Multi-million pound collection sold without safety net
CHASING CARS: Nigel Boothman’s market analysis
Stunning as it was, the Cal’ Spider underperformed – in monetary terms at least
Artcurial offered the whole of its ‘W Collection’ sale in Monaco at no reserve on 9 May, ensuring that every car consigned by Swedish collector Staffan Wittmark found a buyer. The collection included only a few cars valued at less than £100k and several worth multiple millions, so would we see a string of under-priced bargains?
On the whole, no – but with a couple of damaging exceptions. A sequence of Porsche 911s opened proceedings, almost all within estimate or above, such as the 1989 Carrera Speedster estimated at £130,000-£170,000 that sold for £225,000, and the 1997 911/993S that doubled its estimate at £190,000.

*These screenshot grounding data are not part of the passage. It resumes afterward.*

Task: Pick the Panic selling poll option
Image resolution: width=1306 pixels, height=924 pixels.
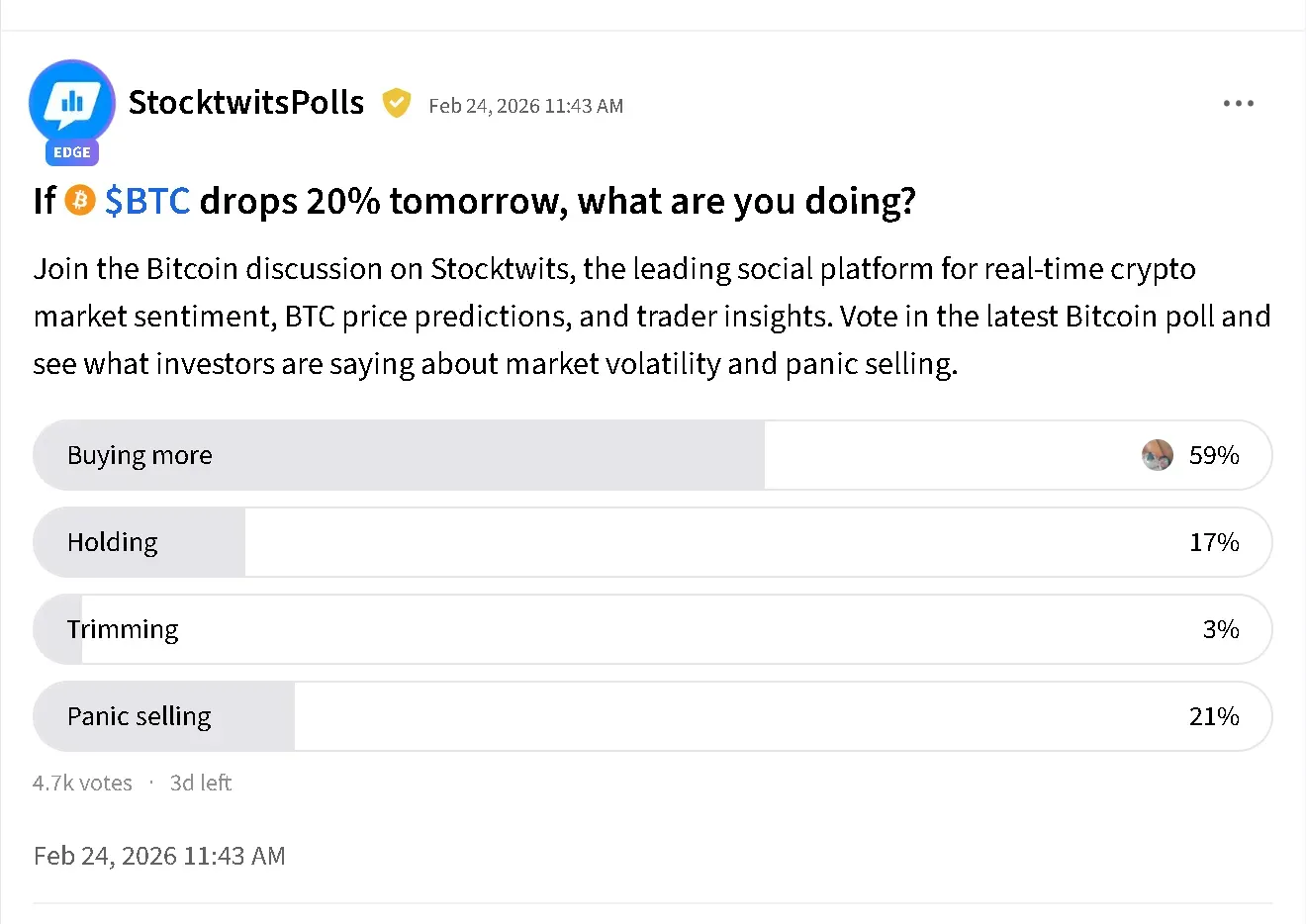Action: [140, 716]
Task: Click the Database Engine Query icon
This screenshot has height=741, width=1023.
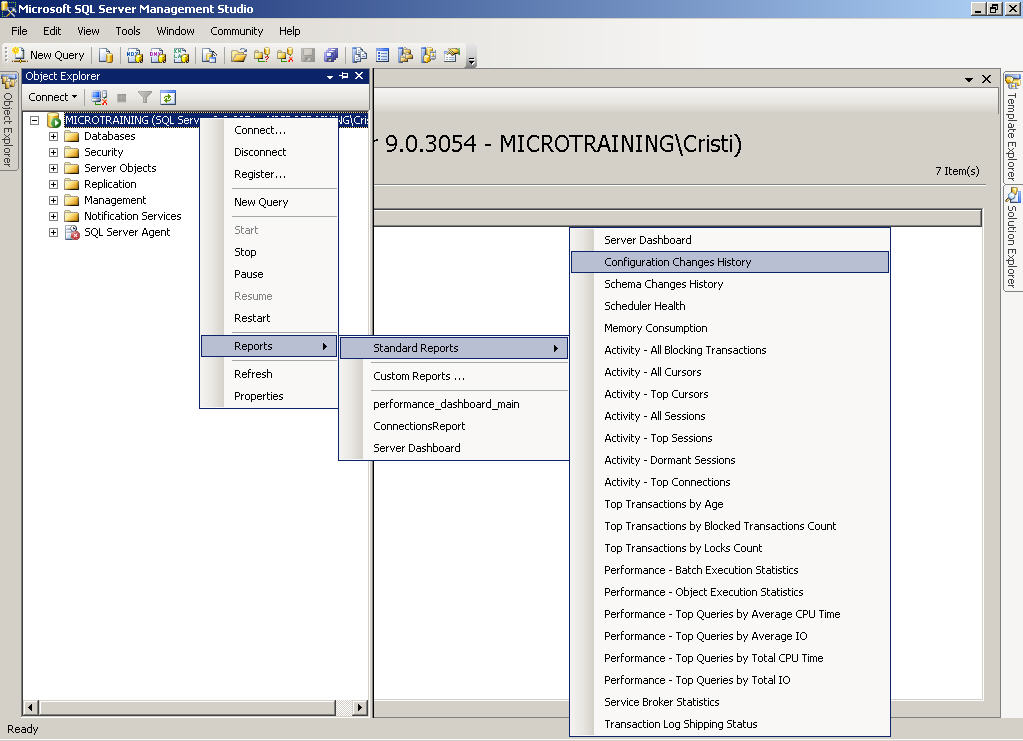Action: point(105,55)
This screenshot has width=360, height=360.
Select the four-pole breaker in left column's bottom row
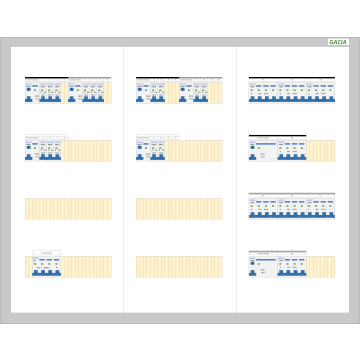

A Mercedes 300SL Gullwing and its convertible sibling both beat their top estimates to sell for £1.63m and £1.33m respectively, before the first of the big-ticket Ferraris arrived: a two-cam 275GTB made a solidly mid-estimate £1.84m, before a 275GTS drew an on-target £1.38m.
Next up, though, a much-restored 1962 250GT SWB escaped at only £4.75m on an estimate of £7.3m-£10.3m, and to compound the injury, a 1958 250GT California Spider LWB estimated at £6m-£8.5m reached ‘only’ £4.45m. Recent results suggest they were cheap: Gooding achieved £7.5m in August 2023 for a lovely grey SWB and RM got £5.6m for a red one that May. The few LWB Cal’ Spiders sold in public recently have struggled to make headline figures; Artcurial recorded a no-sale at Rétromobile in February this year (est. £7.2m-£9.8m) and RM sold another for an undisclosed sum after failing to hit the £7.1m low estimate. The moral? Even the most collectible cars might be safer with a sensible reserve… if you aim to sell at much above £2m.